# Expected utility and St. Petersburg paradox

Can someone explain to me how they get the $10.94$ at the Expected utility theory section of the solutions to the St. Petersburg paradox?

My problem is that they use a formula to calculate the Expected value but I dont know how they get $10.94$ if the person has $1000000$ as wealth. And how to simulate this example with a Utility function $\mathbb {U} = \ln(x)$ in Excel.

The line begins with :: For example, with $\log$ utility a millionaire should be willing to pay up to $10.94$.

• Exclamation points!!!!! – Asaf Karagila Feb 10 '14 at 12:30
• This is a possible duplicate with math.stackexchange.com/questions/566414/…. Can you explain precisely what makes your question different from the above? Or why the answer to the above is not enough for your to answer your question? – Martin Van der Linden Feb 10 '14 at 13:03

So the answer to your question is in Maximum amount willing to gamble given utility function $U(W)=\ln(W)$ and $W=1000000$ in the game referred to in St. Petersberg's Paradox?

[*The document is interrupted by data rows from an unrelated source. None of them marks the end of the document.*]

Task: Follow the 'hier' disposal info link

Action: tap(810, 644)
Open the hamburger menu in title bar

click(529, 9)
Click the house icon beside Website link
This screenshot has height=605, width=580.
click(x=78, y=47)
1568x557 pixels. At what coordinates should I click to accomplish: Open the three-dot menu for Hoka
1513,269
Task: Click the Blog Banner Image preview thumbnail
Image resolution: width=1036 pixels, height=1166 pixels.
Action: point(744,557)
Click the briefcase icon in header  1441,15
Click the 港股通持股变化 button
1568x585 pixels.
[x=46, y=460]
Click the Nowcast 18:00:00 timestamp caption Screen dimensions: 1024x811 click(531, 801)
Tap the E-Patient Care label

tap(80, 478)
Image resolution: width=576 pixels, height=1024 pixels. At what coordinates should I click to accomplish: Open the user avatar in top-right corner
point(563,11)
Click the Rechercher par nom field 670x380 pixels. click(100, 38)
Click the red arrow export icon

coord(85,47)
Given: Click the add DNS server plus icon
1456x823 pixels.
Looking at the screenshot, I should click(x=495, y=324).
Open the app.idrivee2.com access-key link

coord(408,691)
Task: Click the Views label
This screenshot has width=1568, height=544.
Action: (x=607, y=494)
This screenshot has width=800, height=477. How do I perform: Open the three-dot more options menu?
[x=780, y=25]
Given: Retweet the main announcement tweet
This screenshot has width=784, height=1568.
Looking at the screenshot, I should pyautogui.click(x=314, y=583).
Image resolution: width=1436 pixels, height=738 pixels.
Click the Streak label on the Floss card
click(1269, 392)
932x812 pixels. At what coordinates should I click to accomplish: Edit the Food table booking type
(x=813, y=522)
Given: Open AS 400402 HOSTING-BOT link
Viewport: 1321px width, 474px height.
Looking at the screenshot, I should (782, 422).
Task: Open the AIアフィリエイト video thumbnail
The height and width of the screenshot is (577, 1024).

The value of $F$ is found by finding the solution to the equation

$\displaystyle \sum_{h=0}^{\infty}\ln(1000000-F+2^h)\cdot\left(\frac{1}{2}\right)^{h+1}=\ln(1000000)$

So you must compute the value of $\displaystyle \sum_{h=0}^{\infty}\ln(1000000-F+2^h)\cdot\left(\frac{1}{2}\right)^{h+1}$ for different values of $F$ and try to get closer and closer to the value of $F$ that will make $\displaystyle \sum_{h=0}^{\infty}\ln(1000000-F+2^h)\cdot\left(\frac{1}{2}\right)^{h+1} = \ln(1000000)$.

This can be done with a spreadsheet software like OpenCalc or excel. If you are stuck with how to do this precisely, you should start by learning the basics of these spreadsheet software. Google is your friend if your are lost (type "excel basics tutorial" or something?) or think about other SE site such as https://superuser.com/.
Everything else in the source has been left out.